Losing and keeping customers Strategy Magazine April 10, 1994

Customer attrition is a lot like dandruff–by the time you realize you have the problem, it’s already too late to prevent it. Unless, in the case of lapsed customers, you’ve built a predictive model based on measurable characteristics of lapsed customers which can be identified among current customers.

The notion of value in keeping the customers you have versus constantly acquiring new ones is certainly not a new one, but you’d never know it to look around. Awhile ago I wrote a column about switching away from a hair salon I’d been faithful to for about ten years. Have I heard a boo, halloo of any kind? Not a whisper. Let’s see–ten years times fifty to sixty dollars a visit times twelve visits per year–that adds up to about six or seven thousand dollars they won’t be getting over the next ten years.

Meanwhile, the constant hunt is on for new customers…also known as the revolving door. In most companies, 30-50% of customers who appear to be new are actually lapsed customers who have re-surfaced incognito. Not because they’re coy and tryng to avoid being recognized, but because, as marketers, we’ve failed to keep them when we had the chance. And, to add insult to injury, we don’t even know they’re back.

The trick is to get in front of them. before they leave or, at least, to do something about it when they go. But, why does it seem so difficult? It must be difficult, otherwise wouldn’t there be a multitude of examples of well-focused reactivation activities I could tell you about. Here’s the closest I could get:

Recently, an acquaintance received the following missive from CITIBANK. The letter went like this: “It has recently come to our attention that you are leaving less funds on deposit with us. We are very concerned that this may be an indication of some dissatisfaction you have experienced with our service. Our goal is to provide our valued customers, like yourself with the best possible service and be bank of choice for all your financial needs. It appears that we may have fallen short of this goal with you and we very much what to know how we can correct the situation. I have enclosed my business card for your reference and I will be giving you a call to discuss any financial needs which we may have failed to satisfy for you.” Now, other than a little grammatical awkwardness, you might say that ain’t bad at all. Rather thoughtful with overtones of mea culpa. Refreshing coming from a bank.

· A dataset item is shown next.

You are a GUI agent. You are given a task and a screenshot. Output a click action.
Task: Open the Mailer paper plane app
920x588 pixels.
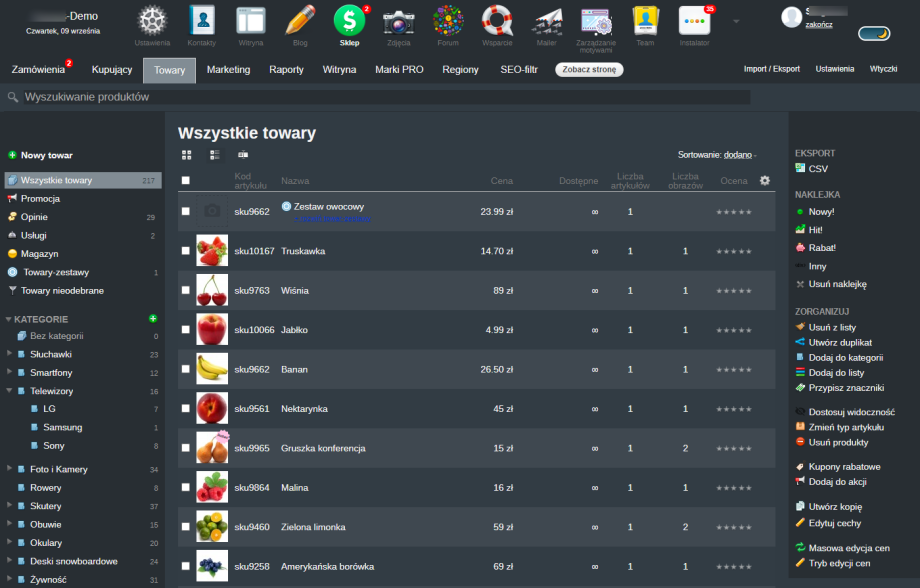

But, now picture this. This letter was received by an elderly widow living alone who, for the first time in her life, has a significant investment account to worry about. Key words…to worry about. This letter made her worry. This letter upset her. The letter was from a bank. Banks are serious stuff. It sounded as though there was a problem. Whose problem was it? Hers or the bank’s? What should she do about it? Needless to say, it didn’t help that the Branch Manager never made good on the promise to call and follow up.